• TASK
Retype every one of the entries below exactly, line for line, without changing anything.

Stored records
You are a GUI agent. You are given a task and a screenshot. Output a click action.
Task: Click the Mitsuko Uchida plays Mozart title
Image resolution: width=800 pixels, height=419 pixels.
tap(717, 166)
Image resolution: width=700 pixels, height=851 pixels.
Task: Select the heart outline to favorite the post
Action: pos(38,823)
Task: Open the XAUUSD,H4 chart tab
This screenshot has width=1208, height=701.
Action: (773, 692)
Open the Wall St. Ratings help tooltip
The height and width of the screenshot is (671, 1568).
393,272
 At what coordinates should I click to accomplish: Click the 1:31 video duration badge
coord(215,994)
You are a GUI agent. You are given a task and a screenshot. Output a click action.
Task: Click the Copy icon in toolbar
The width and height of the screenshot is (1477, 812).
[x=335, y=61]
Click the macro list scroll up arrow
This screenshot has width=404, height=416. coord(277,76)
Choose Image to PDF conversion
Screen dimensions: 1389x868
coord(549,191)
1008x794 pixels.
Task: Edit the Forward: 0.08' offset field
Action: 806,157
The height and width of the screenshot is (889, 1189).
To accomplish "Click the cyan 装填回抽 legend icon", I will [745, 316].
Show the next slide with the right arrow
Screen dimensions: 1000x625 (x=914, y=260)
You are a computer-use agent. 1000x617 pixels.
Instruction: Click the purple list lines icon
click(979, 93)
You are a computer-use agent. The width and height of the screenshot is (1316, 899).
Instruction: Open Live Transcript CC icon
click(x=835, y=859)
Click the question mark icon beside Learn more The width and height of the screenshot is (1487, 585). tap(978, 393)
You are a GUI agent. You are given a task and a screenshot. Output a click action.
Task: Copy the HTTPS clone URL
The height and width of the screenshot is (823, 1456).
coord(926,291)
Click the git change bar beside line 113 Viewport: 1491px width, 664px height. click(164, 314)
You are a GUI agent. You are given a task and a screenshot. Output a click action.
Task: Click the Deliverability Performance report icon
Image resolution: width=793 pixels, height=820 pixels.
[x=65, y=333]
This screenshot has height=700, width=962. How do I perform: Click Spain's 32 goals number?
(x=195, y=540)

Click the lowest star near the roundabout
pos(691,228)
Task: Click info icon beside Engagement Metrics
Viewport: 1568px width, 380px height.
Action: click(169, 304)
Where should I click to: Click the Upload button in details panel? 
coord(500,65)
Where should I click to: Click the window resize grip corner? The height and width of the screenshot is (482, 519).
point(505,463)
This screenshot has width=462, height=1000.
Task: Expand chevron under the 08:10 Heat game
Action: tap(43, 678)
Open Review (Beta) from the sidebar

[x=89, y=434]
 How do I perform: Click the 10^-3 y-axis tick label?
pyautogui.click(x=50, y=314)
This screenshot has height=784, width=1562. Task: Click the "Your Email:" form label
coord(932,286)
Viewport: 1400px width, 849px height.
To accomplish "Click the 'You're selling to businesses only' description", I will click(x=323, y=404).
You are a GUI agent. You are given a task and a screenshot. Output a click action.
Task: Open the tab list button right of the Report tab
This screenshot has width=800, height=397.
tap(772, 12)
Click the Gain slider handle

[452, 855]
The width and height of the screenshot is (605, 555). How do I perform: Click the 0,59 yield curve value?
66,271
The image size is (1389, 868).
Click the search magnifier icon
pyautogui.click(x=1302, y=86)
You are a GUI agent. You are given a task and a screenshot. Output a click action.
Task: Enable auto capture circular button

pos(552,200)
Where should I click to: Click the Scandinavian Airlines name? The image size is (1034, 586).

• EXERCISE RESULT
You are a GUI agent. You are given a task and a screenshot. Output a click action.
Task: Click the Mitsuko Uchida plays Mozart title
Image resolution: width=800 pixels, height=419 pixels.
tap(717, 166)
Image resolution: width=700 pixels, height=851 pixels.
Task: Select the heart outline to favorite the post
Action: pos(38,823)
Task: Open the XAUUSD,H4 chart tab
This screenshot has width=1208, height=701.
Action: (773, 692)
Open the Wall St. Ratings help tooltip
The height and width of the screenshot is (671, 1568).
393,272
 At what coordinates should I click to accomplish: Click the 1:31 video duration badge
coord(215,994)
You are a GUI agent. You are given a task and a screenshot. Output a click action.
Task: Click the Copy icon in toolbar
The width and height of the screenshot is (1477, 812).
[x=335, y=61]
Click the macro list scroll up arrow
This screenshot has width=404, height=416. coord(277,76)
Choose Image to PDF conversion
Screen dimensions: 1389x868
coord(549,191)
1008x794 pixels.
Task: Edit the Forward: 0.08' offset field
Action: 806,157
The height and width of the screenshot is (889, 1189).
To accomplish "Click the cyan 装填回抽 legend icon", I will [745, 316].
Show the next slide with the right arrow
Screen dimensions: 1000x625 (x=914, y=260)
You are a computer-use agent. 1000x617 pixels.
Instruction: Click the purple list lines icon
click(979, 93)
You are a computer-use agent. The width and height of the screenshot is (1316, 899).
Instruction: Open Live Transcript CC icon
click(x=835, y=859)
Click the question mark icon beside Learn more The width and height of the screenshot is (1487, 585). tap(978, 393)
You are a GUI agent. You are given a task and a screenshot. Output a click action.
Task: Copy the HTTPS clone URL
The height and width of the screenshot is (823, 1456).
coord(926,291)
Click the git change bar beside line 113 Viewport: 1491px width, 664px height. click(164, 314)
You are a GUI agent. You are given a task and a screenshot. Output a click action.
Task: Click the Deliverability Performance report icon
Image resolution: width=793 pixels, height=820 pixels.
[x=65, y=333]
This screenshot has height=700, width=962. How do I perform: Click Spain's 32 goals number?
(x=195, y=540)

Click the lowest star near the roundabout
pos(691,228)
Task: Click info icon beside Engagement Metrics
Viewport: 1568px width, 380px height.
Action: click(169, 304)
Where should I click to: Click the Upload button in details panel? 
coord(500,65)
Where should I click to: Click the window resize grip corner? The height and width of the screenshot is (482, 519).
point(505,463)
This screenshot has width=462, height=1000.
Task: Expand chevron under the 08:10 Heat game
Action: tap(43, 678)
Open Review (Beta) from the sidebar

[x=89, y=434]
 How do I perform: Click the 10^-3 y-axis tick label?
pyautogui.click(x=50, y=314)
This screenshot has height=784, width=1562. Task: Click the "Your Email:" form label
coord(932,286)
Viewport: 1400px width, 849px height.
To accomplish "Click the 'You're selling to businesses only' description", I will click(x=323, y=404).
You are a GUI agent. You are given a task and a screenshot. Output a click action.
Task: Open the tab list button right of the Report tab
This screenshot has width=800, height=397.
tap(772, 12)
Click the Gain slider handle

[452, 855]
The width and height of the screenshot is (605, 555). How do I perform: Click the 0,59 yield curve value?
66,271
The image size is (1389, 868).
Click the search magnifier icon
pyautogui.click(x=1302, y=86)
You are a GUI agent. You are given a task and a screenshot. Output a click action.
Task: Enable auto capture circular button

pos(552,200)
Where should I click to: Click the Scandinavian Airlines name? The image size is (1034, 586).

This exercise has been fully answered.